# AIM
Could you rewrite the records from the very start through the line containing "point(1265,204)", both ends included and requests kept, while shifting every coordinate in the answers by -119?

>> Start RECORDS PROVIDED

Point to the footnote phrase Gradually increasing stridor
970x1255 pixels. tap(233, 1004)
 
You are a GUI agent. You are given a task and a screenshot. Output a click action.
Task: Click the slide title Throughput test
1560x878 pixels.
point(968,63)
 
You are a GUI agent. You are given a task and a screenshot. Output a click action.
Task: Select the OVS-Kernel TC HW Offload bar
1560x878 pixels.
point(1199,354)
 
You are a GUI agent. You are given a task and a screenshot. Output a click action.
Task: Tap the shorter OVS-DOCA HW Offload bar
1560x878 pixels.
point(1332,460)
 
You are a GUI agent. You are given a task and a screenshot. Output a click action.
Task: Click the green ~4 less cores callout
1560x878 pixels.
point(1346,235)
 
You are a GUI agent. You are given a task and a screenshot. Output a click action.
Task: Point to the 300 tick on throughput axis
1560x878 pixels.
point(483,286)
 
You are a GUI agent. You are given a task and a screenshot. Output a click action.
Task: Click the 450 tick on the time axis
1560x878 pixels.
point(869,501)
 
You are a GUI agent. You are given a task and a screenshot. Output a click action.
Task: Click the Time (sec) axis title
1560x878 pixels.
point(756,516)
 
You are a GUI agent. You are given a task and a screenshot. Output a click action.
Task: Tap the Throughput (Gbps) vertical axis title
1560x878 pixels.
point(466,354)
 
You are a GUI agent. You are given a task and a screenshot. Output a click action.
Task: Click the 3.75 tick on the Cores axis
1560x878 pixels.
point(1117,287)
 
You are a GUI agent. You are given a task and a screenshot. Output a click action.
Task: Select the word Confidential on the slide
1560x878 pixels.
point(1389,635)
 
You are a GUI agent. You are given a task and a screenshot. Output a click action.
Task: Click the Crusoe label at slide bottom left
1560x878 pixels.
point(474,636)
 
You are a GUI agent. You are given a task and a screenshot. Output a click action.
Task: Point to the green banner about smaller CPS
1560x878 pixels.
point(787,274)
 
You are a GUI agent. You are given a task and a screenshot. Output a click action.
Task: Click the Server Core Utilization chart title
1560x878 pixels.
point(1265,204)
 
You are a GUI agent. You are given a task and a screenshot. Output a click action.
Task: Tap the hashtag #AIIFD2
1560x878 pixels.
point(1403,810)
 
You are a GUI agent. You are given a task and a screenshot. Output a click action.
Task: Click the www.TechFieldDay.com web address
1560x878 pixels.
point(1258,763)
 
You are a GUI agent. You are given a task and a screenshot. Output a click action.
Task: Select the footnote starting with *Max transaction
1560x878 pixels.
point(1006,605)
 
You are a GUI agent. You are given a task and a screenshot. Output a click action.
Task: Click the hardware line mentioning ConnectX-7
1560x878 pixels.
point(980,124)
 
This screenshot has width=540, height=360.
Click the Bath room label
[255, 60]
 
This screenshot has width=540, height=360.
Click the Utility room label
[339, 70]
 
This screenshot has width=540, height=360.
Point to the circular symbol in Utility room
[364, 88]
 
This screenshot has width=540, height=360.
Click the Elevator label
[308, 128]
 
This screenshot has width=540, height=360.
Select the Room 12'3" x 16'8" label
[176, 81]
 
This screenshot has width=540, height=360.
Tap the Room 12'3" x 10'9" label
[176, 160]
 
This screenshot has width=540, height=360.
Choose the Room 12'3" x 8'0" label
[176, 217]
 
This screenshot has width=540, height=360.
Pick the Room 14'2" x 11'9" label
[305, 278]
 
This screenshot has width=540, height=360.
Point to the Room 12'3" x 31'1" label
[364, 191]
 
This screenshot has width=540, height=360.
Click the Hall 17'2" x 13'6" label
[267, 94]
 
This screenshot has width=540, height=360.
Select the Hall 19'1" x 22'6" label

>> End RECORDS PROVIDED

# THE ANSWER
Point to the footnote phrase Gradually increasing stridor
970x1255 pixels. tap(114, 885)
 
You are a GUI agent. You are given a task and a screenshot. Output a click action.
Task: Click the slide title Throughput test
1560x878 pixels.
point(849,-56)
 
You are a GUI agent. You are given a task and a screenshot. Output a click action.
Task: Select the OVS-Kernel TC HW Offload bar
1560x878 pixels.
point(1080,235)
 
You are a GUI agent. You are given a task and a screenshot. Output a click action.
Task: Tap the shorter OVS-DOCA HW Offload bar
1560x878 pixels.
point(1213,341)
 
You are a GUI agent. You are given a task and a screenshot. Output a click action.
Task: Click the green ~4 less cores callout
1560x878 pixels.
point(1227,116)
 
You are a GUI agent. You are given a task and a screenshot. Output a click action.
Task: Point to the 300 tick on throughput axis
1560x878 pixels.
point(364,167)
 
You are a GUI agent. You are given a task and a screenshot. Output a click action.
Task: Click the 450 tick on the time axis
1560x878 pixels.
point(750,382)
 
You are a GUI agent. You are given a task and a screenshot. Output a click action.
Task: Click the Time (sec) axis title
1560x878 pixels.
point(637,397)
 
You are a GUI agent. You are given a task and a screenshot. Output a click action.
Task: Tap the Throughput (Gbps) vertical axis title
1560x878 pixels.
point(347,235)
 
You are a GUI agent. You are given a task and a screenshot. Output a click action.
Task: Click the 3.75 tick on the Cores axis
1560x878 pixels.
point(998,168)
 
You are a GUI agent. You are given a task and a screenshot. Output a click action.
Task: Select the word Confidential on the slide
1560x878 pixels.
point(1270,516)
 
You are a GUI agent. You are given a task and a screenshot. Output a click action.
Task: Click the Crusoe label at slide bottom left
1560x878 pixels.
point(355,517)
 
You are a GUI agent. You are given a task and a screenshot. Output a click action.
Task: Point to the green banner about smaller CPS
1560x878 pixels.
point(668,155)
 
You are a GUI agent. You are given a task and a screenshot. Output a click action.
Task: Click the Server Core Utilization chart title
1560x878 pixels.
point(1146,85)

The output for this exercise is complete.